#### Data records ####
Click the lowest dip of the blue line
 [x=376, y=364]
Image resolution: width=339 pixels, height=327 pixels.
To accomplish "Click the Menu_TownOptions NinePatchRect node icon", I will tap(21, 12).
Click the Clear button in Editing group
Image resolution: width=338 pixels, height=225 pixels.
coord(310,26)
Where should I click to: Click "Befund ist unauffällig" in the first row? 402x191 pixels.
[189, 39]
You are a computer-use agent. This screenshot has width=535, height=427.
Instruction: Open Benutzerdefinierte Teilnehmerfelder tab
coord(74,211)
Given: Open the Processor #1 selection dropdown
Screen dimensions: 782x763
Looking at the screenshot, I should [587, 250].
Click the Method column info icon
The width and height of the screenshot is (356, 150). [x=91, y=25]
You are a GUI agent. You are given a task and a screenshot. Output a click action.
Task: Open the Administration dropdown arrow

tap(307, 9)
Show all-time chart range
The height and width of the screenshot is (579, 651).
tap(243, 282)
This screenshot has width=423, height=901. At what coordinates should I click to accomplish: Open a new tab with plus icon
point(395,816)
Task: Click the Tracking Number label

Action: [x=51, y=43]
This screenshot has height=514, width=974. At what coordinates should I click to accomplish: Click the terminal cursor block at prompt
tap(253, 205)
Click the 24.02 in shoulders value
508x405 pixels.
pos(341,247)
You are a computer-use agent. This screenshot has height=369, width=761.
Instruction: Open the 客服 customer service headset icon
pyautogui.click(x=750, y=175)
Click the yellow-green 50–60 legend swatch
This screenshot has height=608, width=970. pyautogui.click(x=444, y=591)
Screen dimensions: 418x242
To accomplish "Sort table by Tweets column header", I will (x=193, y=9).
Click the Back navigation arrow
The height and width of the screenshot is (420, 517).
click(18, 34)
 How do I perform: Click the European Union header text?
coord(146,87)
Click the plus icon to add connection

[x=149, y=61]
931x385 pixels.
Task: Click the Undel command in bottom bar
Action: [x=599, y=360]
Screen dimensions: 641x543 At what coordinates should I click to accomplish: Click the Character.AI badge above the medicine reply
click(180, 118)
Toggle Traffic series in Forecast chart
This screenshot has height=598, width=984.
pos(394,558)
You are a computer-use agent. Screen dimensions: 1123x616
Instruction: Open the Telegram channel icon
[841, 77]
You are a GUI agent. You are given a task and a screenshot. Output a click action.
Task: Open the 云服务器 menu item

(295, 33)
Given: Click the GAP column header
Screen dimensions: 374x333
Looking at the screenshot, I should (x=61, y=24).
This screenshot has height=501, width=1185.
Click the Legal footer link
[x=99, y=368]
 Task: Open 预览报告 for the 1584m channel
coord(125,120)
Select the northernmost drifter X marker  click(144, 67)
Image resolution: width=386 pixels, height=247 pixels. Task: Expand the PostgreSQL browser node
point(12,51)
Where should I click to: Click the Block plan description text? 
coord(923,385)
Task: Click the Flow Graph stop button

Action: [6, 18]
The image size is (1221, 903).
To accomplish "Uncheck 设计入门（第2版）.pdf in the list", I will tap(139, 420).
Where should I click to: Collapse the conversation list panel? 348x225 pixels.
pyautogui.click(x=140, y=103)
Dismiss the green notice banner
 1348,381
####
● What you need to do
Reproduce all of the listing, exactly as given.

● The answer
Click the lowest dip of the blue line
 [x=376, y=364]
Image resolution: width=339 pixels, height=327 pixels.
To accomplish "Click the Menu_TownOptions NinePatchRect node icon", I will tap(21, 12).
Click the Clear button in Editing group
Image resolution: width=338 pixels, height=225 pixels.
coord(310,26)
Where should I click to: Click "Befund ist unauffällig" in the first row? 402x191 pixels.
[189, 39]
You are a computer-use agent. This screenshot has width=535, height=427.
Instruction: Open Benutzerdefinierte Teilnehmerfelder tab
coord(74,211)
Given: Open the Processor #1 selection dropdown
Screen dimensions: 782x763
Looking at the screenshot, I should [587, 250].
Click the Method column info icon
The width and height of the screenshot is (356, 150). [x=91, y=25]
You are a GUI agent. You are given a task and a screenshot. Output a click action.
Task: Open the Administration dropdown arrow

tap(307, 9)
Show all-time chart range
The height and width of the screenshot is (579, 651).
tap(243, 282)
This screenshot has width=423, height=901. At what coordinates should I click to accomplish: Open a new tab with plus icon
point(395,816)
Task: Click the Tracking Number label

Action: [x=51, y=43]
This screenshot has height=514, width=974. At what coordinates should I click to accomplish: Click the terminal cursor block at prompt
tap(253, 205)
Click the 24.02 in shoulders value
508x405 pixels.
pos(341,247)
You are a computer-use agent. This screenshot has height=369, width=761.
Instruction: Open the 客服 customer service headset icon
pyautogui.click(x=750, y=175)
Click the yellow-green 50–60 legend swatch
This screenshot has height=608, width=970. pyautogui.click(x=444, y=591)
Screen dimensions: 418x242
To accomplish "Sort table by Tweets column header", I will (x=193, y=9).
Click the Back navigation arrow
The height and width of the screenshot is (420, 517).
click(18, 34)
 How do I perform: Click the European Union header text?
coord(146,87)
Click the plus icon to add connection

[x=149, y=61]
931x385 pixels.
Task: Click the Undel command in bottom bar
Action: [x=599, y=360]
Screen dimensions: 641x543 At what coordinates should I click to accomplish: Click the Character.AI badge above the medicine reply
click(180, 118)
Toggle Traffic series in Forecast chart
This screenshot has height=598, width=984.
pos(394,558)
You are a computer-use agent. Screen dimensions: 1123x616
Instruction: Open the Telegram channel icon
[841, 77]
You are a GUI agent. You are given a task and a screenshot. Output a click action.
Task: Open the 云服务器 menu item

(295, 33)
Given: Click the GAP column header
Screen dimensions: 374x333
Looking at the screenshot, I should (x=61, y=24).
This screenshot has height=501, width=1185.
Click the Legal footer link
[x=99, y=368]
 Task: Open 预览报告 for the 1584m channel
coord(125,120)
Select the northernmost drifter X marker  click(144, 67)
Image resolution: width=386 pixels, height=247 pixels. Task: Expand the PostgreSQL browser node
point(12,51)
Where should I click to: Click the Block plan description text? 
coord(923,385)
Task: Click the Flow Graph stop button

Action: [6, 18]
The image size is (1221, 903).
To accomplish "Uncheck 设计入门（第2版）.pdf in the list", I will tap(139, 420).
Where should I click to: Collapse the conversation list panel? 348x225 pixels.
pyautogui.click(x=140, y=103)
Dismiss the green notice banner
 1348,381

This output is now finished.